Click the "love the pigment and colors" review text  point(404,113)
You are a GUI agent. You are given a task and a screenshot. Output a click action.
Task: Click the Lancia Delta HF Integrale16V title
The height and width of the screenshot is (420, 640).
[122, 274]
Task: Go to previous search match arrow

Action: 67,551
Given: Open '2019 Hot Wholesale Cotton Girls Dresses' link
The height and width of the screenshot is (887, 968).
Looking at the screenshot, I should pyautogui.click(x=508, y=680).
...
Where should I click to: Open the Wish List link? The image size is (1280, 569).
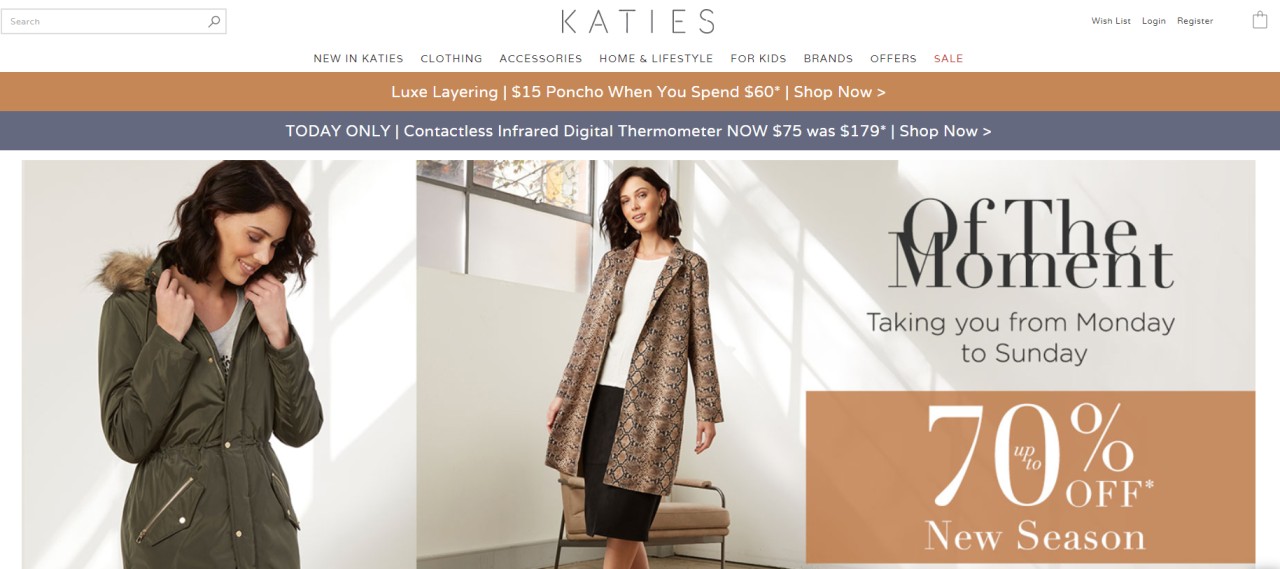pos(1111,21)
* * *
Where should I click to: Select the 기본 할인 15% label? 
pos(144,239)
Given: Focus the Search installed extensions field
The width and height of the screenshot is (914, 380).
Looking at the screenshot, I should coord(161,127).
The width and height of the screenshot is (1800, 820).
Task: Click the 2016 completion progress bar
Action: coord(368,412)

## WHAT TO DO
Look above for the line holding "You are a GUI", then set down exactly that line and every line after it up to and including the line holding "Given: Open '2019", with nothing else.

## FINAL ANSWER
You are a GUI agent. You are given a task and a screenshot. Output a click action.
Task: Click the Lancia Delta HF Integrale16V title
The height and width of the screenshot is (420, 640).
[122, 274]
Task: Go to previous search match arrow

Action: 67,551
Given: Open '2019 Hot Wholesale Cotton Girls Dresses' link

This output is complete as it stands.